Western blot and antibodies
The whole-cell lysate was extracted with RIPA lysis buffer (50mM Tris [pH 7.4], 150mM NaCl, 1% Triton X-100, 1% sodium deoxycholate, 0.1% SDS, sodium orthovanadate, sodium fluoride, EDTA, from Beyotime Company). Then BCA assay was used to measure the protein concentration. Afterwards, 30 µg protein was loaded onto sodium dodecyl sulfate-polyacrylamide gel (SDS-PAGE) to separate. After that, proteins on the gels were transferred to polyvinylidene fluoride (PVDF, 0.22um, Millipore Company) membrane, and the transferring time was based on the protein molecular weight. Then, the membranes were incubated with primary antibodies (at the appropriate dilution according to the supplementary table 6) in 6 ml primary antibody dilution buffer with gentle agitation overnight at 4°C. Followed that, the membranes were incubated with Anti-rabbit/mouse IgG, HRP-linked antibody (1:2000, Beyotime Company) in 10 ml secondary antibody dilution buffer with gentle agitation for 2 hours at room temperature.
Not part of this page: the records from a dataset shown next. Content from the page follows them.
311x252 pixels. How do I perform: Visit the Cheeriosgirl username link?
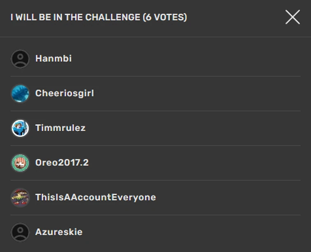(x=65, y=93)
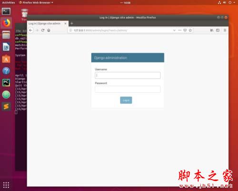The image size is (238, 191).
Task: Open a new tab with plus button
Action: pyautogui.click(x=72, y=23)
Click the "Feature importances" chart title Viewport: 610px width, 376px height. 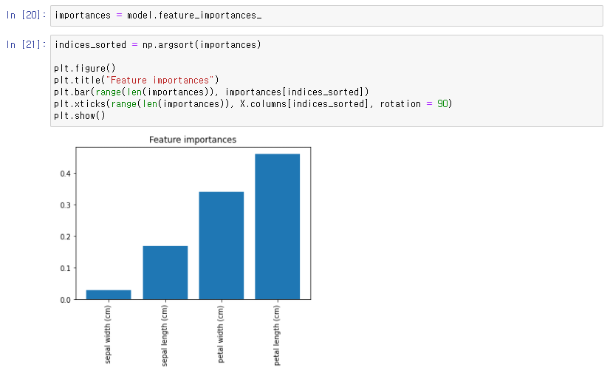pos(193,140)
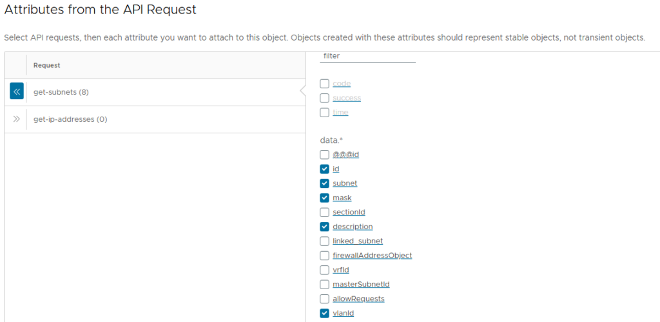Screen dimensions: 660x322
Task: Click the firewallAddressObject attribute link
Action: pos(372,256)
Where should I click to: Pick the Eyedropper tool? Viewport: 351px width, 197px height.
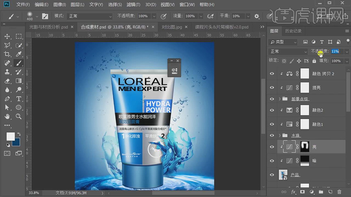19,54
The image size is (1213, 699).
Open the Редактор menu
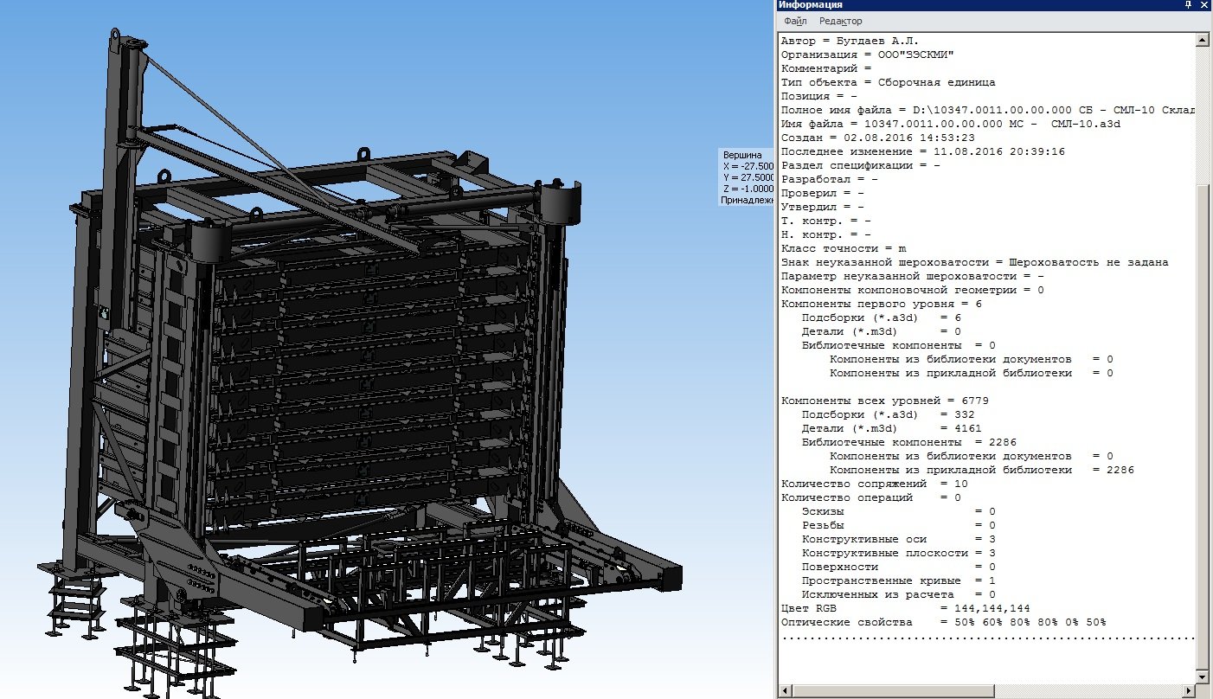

After washing three times for 5 min each with 15 ml of Tris Buffered Saline with Tween® 20 (TBST), the membranes were exposed to get the blot images with 1X SignalFire™ ECL Reagent (Millipore Company). anti-caspase-3, anti-Bim, anti-AKT, anti-mTOR, anti-p-S6, anti-p-mTOR, anti-ATG5 ,anti-Beclin-1, anti-DNA-PKcs, anti-Ku80 and anti-Ku70 antibodies were obtained from Cell Signling Technology, Inc (Cell Signaling Technology, MA, USA). Anti-CyclinB1 and anti-Bcl-2 antibodies were obtained from Abcam, Inc (Abcam,USA). Anti-LC3 were obtained from MEDICAL&BIOLOGICAL LABORATIORIES CO, LTD, Inc (MEDICAL&BIOLOGICAL LABORATIORIES CO, LTD, Japan).
Statistics analysis
Each experiment was performed ≥ 3 times and values were expressed as mean ± S.D. Data analysis was done using the GraphPad Prism. The experimental data were analyzed using SPSS software 16.0 (SPSS, Inc., Chicago, IL, USA). Statistical significance among different groups was measured by Student’s t test or one-way analysis of variance. A P-value < 0.05 was considered to represent a statistically significant difference.